# PROBLEMA PROPOSTO
Resuma em duas frases o texto sobre Germano Silva.

Um velho repórter, apaixonado pelo Porto, seu cronista e historiador, vai ser doutorado honoris causa pela sua Universidade. O velho repórter fez há dias 85 anos e continua a escrever todas as semanas sobre a cidade, em simultâneo seu objeto de amor e devoção, que inclui estudo. Todas as semanas também, ou quase, ele continua a “guiar” muita gente pelo velho burgo, para a ensinar a conhecê-lo e gostá-lo. Ele é, cada vez mais, uma figura popular do Porto, e nesses seus percursos tem, cada vez mais, acompanhantes que se transformam em admiradores. A sua simpatia e comunicabilidade naturais, bem como o saber e prazer de contar histórias, próprio do jornalista que ele é, também ajudam muito. Ele, o Germano Silva, cujo doutoramento será na manhã do próximo dia 3 de novembro, havendo à tarde, na Bolsa, uma outra homenagem de várias instituições.
Entretanto, além do muito mais com que justamente a cidade o tem distinguido, agora os seus, e meus, camaradas da Associação de Jornalistas e Homens de Letras do Porto (AJHLP) editaram, no dia em que fez os 85, um voluminho com expressivos testemunhos dos que trabalharam com ele, sobretudo na sua casa-mãe, o Jornal de Notícias (JN). E a Porto Editora vai lançar, no dia 12, uma coletânea de textos seus escolhidos por diversas personalidades locais/nacionais, textos saídos antes em alguns dos cerca de 30 volumes dedicados à cidade que já publicou, entre os quais avultam os que coligem as suas crónicas jornalísticas.

# Registos de origem
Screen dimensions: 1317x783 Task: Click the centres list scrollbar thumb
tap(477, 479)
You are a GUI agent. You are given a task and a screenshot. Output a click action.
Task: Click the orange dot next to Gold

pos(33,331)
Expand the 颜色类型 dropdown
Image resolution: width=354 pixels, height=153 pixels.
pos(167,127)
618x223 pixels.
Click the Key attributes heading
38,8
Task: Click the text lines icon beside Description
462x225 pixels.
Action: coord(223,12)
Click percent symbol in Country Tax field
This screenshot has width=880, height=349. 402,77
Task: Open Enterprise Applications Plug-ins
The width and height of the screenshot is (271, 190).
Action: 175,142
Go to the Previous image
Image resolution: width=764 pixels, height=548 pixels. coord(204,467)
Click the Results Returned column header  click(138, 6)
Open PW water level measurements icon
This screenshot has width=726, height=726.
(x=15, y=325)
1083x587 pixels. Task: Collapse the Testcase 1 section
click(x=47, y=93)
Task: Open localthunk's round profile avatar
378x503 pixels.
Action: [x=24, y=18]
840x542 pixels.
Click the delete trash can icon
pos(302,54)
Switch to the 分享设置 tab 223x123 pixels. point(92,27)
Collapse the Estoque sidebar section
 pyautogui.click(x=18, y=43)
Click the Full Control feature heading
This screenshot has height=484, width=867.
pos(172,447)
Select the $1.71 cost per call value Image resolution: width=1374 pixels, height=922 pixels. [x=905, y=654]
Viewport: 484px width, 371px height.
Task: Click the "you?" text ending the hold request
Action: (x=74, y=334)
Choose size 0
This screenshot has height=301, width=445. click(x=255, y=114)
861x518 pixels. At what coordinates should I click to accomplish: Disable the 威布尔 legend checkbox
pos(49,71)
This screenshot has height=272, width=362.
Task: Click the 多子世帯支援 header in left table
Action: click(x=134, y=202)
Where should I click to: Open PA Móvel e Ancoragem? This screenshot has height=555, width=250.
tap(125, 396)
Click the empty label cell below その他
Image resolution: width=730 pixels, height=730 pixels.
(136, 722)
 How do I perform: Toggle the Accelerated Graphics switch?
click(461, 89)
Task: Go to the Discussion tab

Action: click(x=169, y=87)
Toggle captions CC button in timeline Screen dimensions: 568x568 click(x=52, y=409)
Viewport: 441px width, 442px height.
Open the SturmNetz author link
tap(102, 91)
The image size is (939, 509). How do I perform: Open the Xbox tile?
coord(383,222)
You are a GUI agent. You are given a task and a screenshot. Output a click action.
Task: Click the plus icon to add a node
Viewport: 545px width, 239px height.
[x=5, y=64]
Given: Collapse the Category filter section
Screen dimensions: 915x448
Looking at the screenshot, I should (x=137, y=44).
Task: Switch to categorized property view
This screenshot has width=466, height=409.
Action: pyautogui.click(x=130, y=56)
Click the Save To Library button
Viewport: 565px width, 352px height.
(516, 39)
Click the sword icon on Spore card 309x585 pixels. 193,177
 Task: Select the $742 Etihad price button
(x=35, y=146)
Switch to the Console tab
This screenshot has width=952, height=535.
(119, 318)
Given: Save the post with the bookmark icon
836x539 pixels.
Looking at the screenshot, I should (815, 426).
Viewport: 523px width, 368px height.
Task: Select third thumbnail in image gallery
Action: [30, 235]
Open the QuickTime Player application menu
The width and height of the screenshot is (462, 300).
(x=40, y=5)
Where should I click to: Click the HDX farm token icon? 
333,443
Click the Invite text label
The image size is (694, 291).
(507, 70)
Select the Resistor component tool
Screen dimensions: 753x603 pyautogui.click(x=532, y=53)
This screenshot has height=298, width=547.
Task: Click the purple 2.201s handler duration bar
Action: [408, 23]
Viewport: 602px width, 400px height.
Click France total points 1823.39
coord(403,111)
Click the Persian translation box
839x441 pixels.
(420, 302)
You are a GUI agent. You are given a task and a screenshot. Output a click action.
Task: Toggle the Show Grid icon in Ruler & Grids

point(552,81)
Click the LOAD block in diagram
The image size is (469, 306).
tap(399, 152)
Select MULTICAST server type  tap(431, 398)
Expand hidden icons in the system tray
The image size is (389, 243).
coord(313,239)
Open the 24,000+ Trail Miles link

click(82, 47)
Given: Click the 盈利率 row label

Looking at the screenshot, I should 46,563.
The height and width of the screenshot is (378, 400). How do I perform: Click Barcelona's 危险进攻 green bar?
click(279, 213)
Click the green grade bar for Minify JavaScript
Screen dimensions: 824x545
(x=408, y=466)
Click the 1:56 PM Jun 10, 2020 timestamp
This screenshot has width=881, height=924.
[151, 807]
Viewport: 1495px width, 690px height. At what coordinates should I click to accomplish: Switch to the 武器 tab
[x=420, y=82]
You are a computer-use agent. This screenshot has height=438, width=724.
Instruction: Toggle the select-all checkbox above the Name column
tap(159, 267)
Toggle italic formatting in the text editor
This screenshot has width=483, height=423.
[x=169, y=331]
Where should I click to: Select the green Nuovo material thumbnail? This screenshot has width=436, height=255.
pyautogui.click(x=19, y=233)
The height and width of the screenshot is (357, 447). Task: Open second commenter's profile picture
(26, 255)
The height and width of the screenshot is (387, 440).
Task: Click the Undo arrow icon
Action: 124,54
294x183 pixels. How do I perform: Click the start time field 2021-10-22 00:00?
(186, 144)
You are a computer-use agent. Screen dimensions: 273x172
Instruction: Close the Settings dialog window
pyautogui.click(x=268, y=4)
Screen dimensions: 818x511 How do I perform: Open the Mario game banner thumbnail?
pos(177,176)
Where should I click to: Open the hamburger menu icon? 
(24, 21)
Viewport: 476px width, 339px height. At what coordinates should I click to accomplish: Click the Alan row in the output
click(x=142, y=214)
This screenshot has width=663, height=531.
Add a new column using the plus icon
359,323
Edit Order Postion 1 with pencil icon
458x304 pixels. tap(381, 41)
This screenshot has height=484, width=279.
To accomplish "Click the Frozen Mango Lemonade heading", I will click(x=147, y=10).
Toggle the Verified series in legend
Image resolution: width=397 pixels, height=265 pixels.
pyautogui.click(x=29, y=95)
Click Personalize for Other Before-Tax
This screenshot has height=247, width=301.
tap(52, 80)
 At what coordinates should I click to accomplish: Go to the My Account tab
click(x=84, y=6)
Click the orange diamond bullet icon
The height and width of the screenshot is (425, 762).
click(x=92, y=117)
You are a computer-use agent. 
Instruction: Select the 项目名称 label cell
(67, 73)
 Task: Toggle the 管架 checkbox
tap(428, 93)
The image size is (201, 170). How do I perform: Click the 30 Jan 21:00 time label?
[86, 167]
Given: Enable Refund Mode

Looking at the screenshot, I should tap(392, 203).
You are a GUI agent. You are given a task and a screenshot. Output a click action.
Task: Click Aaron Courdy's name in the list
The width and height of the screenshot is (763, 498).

# SOLUÇÃO DETALHADA
Germano Silva, velho repórter, cronista e historiador do Porto, fez há dias 85 anos e continua a escrever todas as semanas sobre a cidade e a guiar muita gente pelo velho burgo. Vai ser doutorado honoris causa pela sua Universidade na manhã de 3 de novembro, com outra homenagem à tarde, na Bolsa, e entretanto a AJHLP editou um volume com testemunhos de quem trabalhou com ele, sobretudo no Jornal de Notícias, enquanto a Porto Editora vai lançar no dia 12 uma coletânea de textos seus escolhidos por diversas personalidades.